- Opening Delimiter -

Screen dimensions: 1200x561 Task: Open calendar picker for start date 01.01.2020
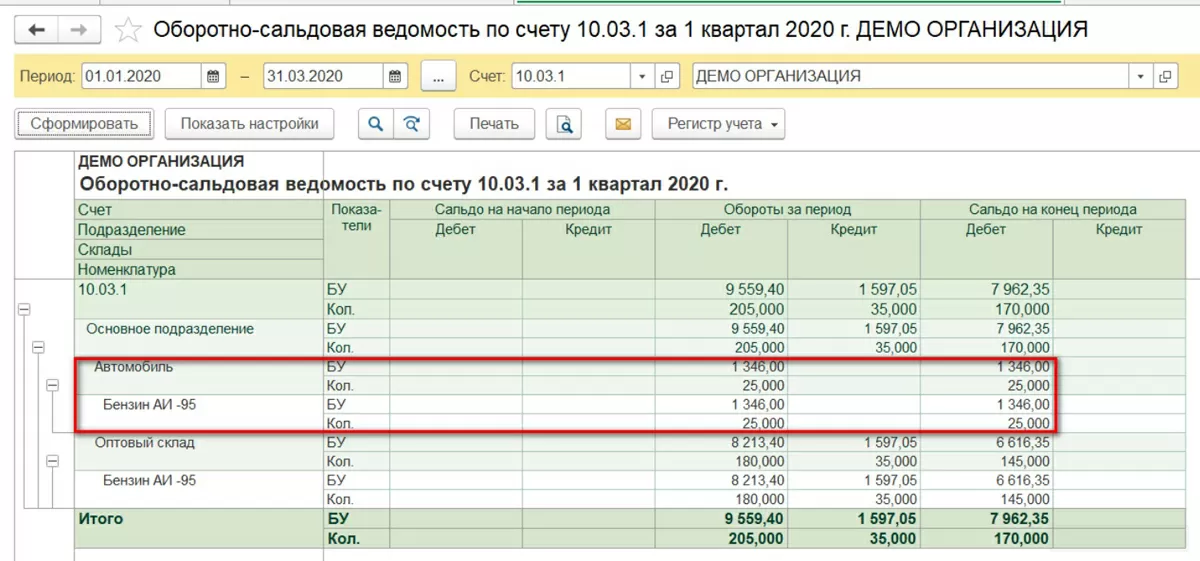point(213,76)
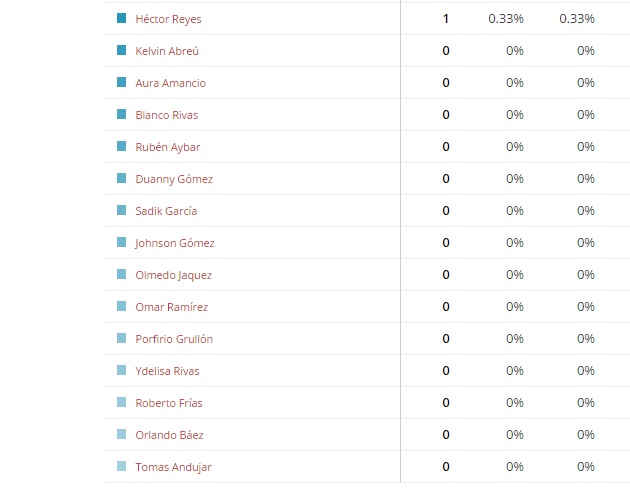630x494 pixels.
Task: Select the vote count 1 for Héctor Reyes
Action: [446, 19]
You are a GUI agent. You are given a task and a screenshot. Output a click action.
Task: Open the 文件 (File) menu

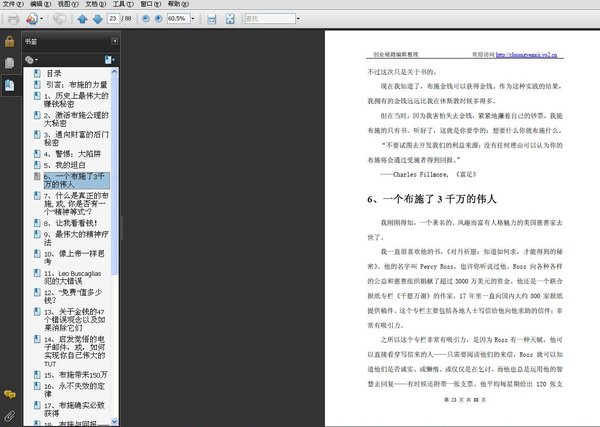[x=12, y=4]
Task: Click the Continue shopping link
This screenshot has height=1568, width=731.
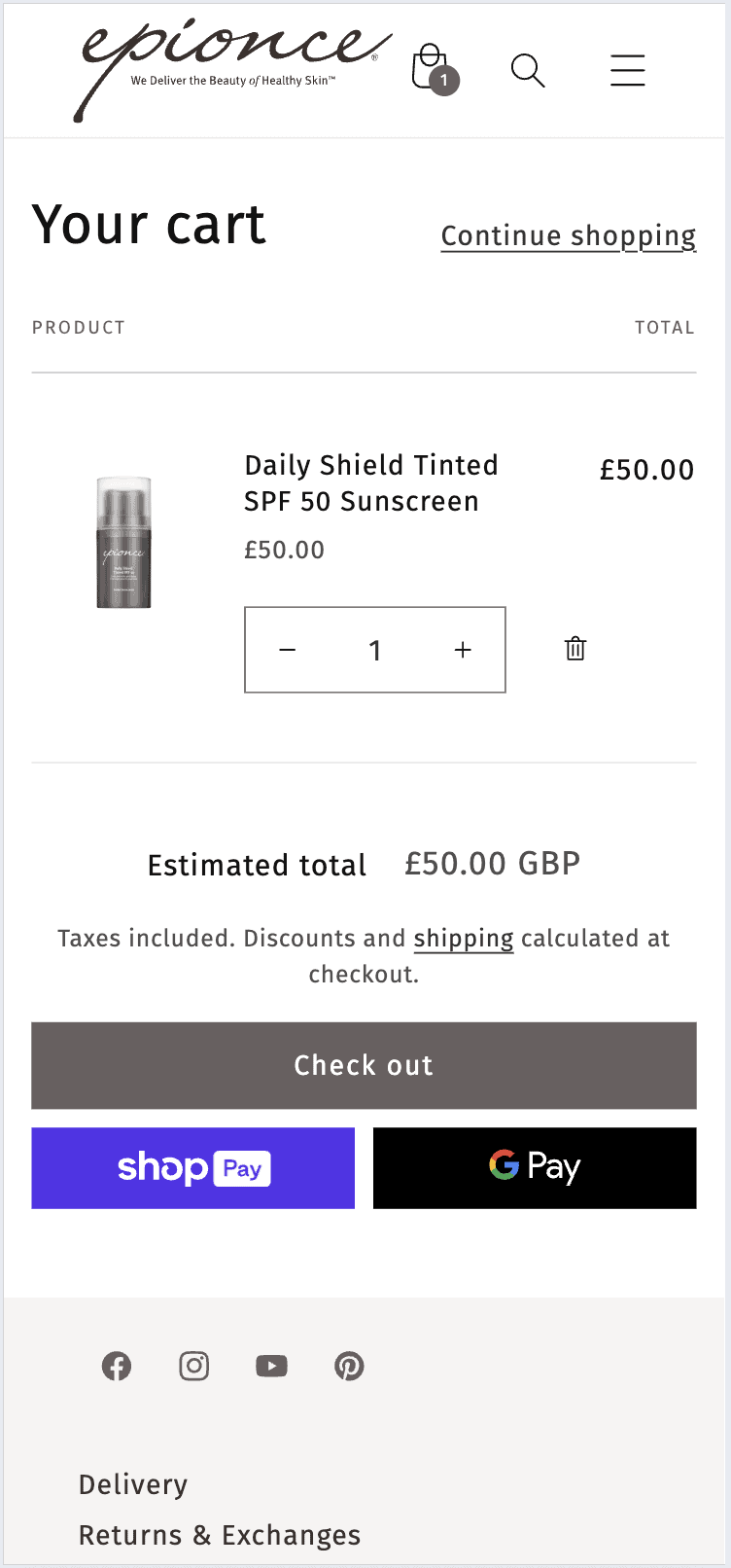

- Closing Delimiter -

Without the pictures, repeat exactly the lines running from the line containing "Task: Open the 文件 (File) menu" through the end of the data, both ends included.

Task: Open the 文件 (File) menu

[x=12, y=4]
Task: Click the Continue shopping link
This screenshot has height=1568, width=731.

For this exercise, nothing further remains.